Я уже высказал выше мнение, что американские обычаи и традиции не позволяют военным держать в своих руках судьбы нации, и меня это радует. Я уверен, что не простой случайностью объясняется правило, по которому президент — по традиции гражданское лицо — является и главнокомандующим армии и флота. И все же мы должны трезво поразмыслить над тем обстоятельством, что разрешение задач послевоенной дипломатии взяли на себя военные. Я не критикую деятельности генерала Маршалла на Востоке или генерала Бидла Смита в Москве. Я не утверждаю также, что адмирал Леги не является лучшим из советников по дипломатическим вопросам, каких когда-либо имел президент. Но я утверждаю, что такие важные дипломатические посты должны занимать гражданские лица, что непристало немилитаристской демократии, какой являются Соединенные Штаты Америки, опираться на генералов и адмиралов в получении информации и в руководстве международными делами. Военные, вступающие на поприще политики или дипломатии, должны сначала подать в отставку и порвать всякую связь с вооруженными силами.

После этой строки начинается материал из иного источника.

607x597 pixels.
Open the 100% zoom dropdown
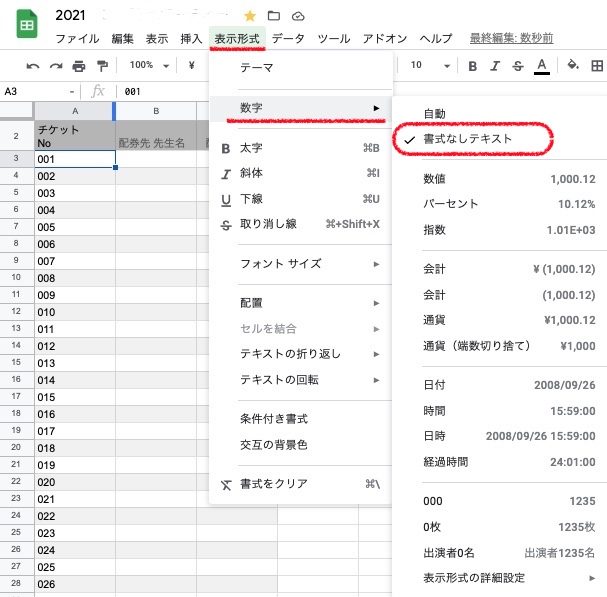click(x=149, y=65)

Опасность военной дипломатии очевидна; военные имеют в своем распоряжении армию, а армия будет прогрессивной силой лишь до тех пор, пока она служит орудием прогрессивной внешней политики. Вот почему, как бы авторитетны и благородны ни были эти люди, они не должны иметь возможности одновременно руководить и внешней политикой и вооруженными силами. Поведение наших войск, находящихся за границей, оказалось ярким подтверждением этого тезиса. Пока наши солдаты были убеждены, что они нужны для победы, они в своем подавляющем большинстве с поразительной бодростью и готовностью отказывались от радостей и удобств жизни дома, в кругу семьи, ради выполнения ответственной задачи — бороться и победить. Даже во время Потсдамской конференции, поскольку тогда еще казалось, что демократии предстоит немало дела по управлению побежденной страной фашизма — да так оно и было в действительности, — даже в этот период солдаты еще не устраивали беспорядков под лозунгом «едем домой». Но как только стало очевидно, что рушится дело, за которое они боролись — главным образом «мир для многих поколений», гарантированный всему миру соглашением «Большой тройки» в Тегеране, — вопль, поднявшийся на всем пространстве от Парижа до Токио, весьма чувствительно отозвался в Вашингтоне.